DAEJEON, Aug. 1 (Korea Bizwire) — The Institute for Basic Science (IBS) announced on Wednesday that it has found an explanation for brain cell activity that results in preference for a certain location.
In sum, memories of preferred locations are created while astrocytes in the brain combine with opioids, compounds that are known to cause the sense of happiness.
Astrocytes form the majority of all glia in the brain. As its name suggests, the cells are shaped like stars.
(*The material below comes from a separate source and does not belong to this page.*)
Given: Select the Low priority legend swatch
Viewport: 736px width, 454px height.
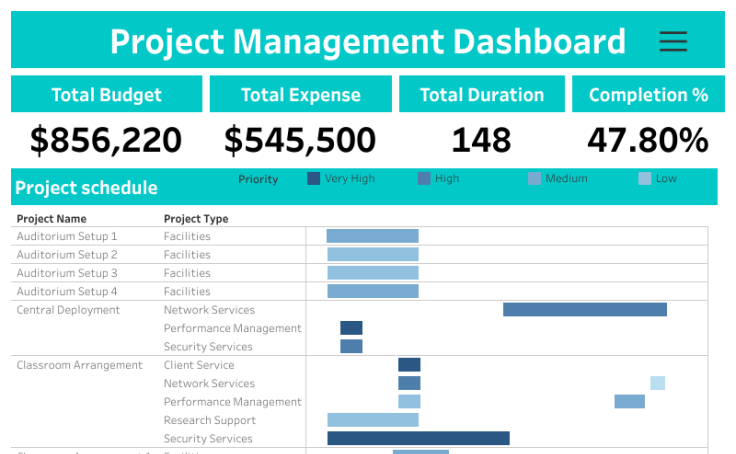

They are known to help neurons maintain their function.
The institute conducted behavioral experiments on animals to verify the process of how opioids work in creating preference for a certain location.
First, the research team placed a rat inside a two-room cage to find out which room it preferred.
Then, the team injected morphine that combined with μ-opioid receptors in the astrocytes whenever the rat entered the less preferred room.
As a result, the rat began to like the less preferred room more than the other, which indicates that the μ-opioid receptors in the astrocytes are involved in the process of creating memories about preferred locations.
The research team explained that the μ-opioid receptors stimulated the excretion of glutamate, a neurotransmitter, which led to long-term potentiation and stronger signal transmission between neurons in the hippocampal synapse to create preference for a certain location.
In brain science, research on preferences can extend to questions on addiction.
“We were able to infer that μ-opioid receptors are closely related to morphine addiction,” said Lee Chang-jun, head of the IBS research team.
“We will be able to figure out how morphine addiction works, and come up with fundamental solutions for the cure.”
The study, conducted jointly with Kyungpook National University and the Korea Institute of Science and Technology, was published in Cell Reports.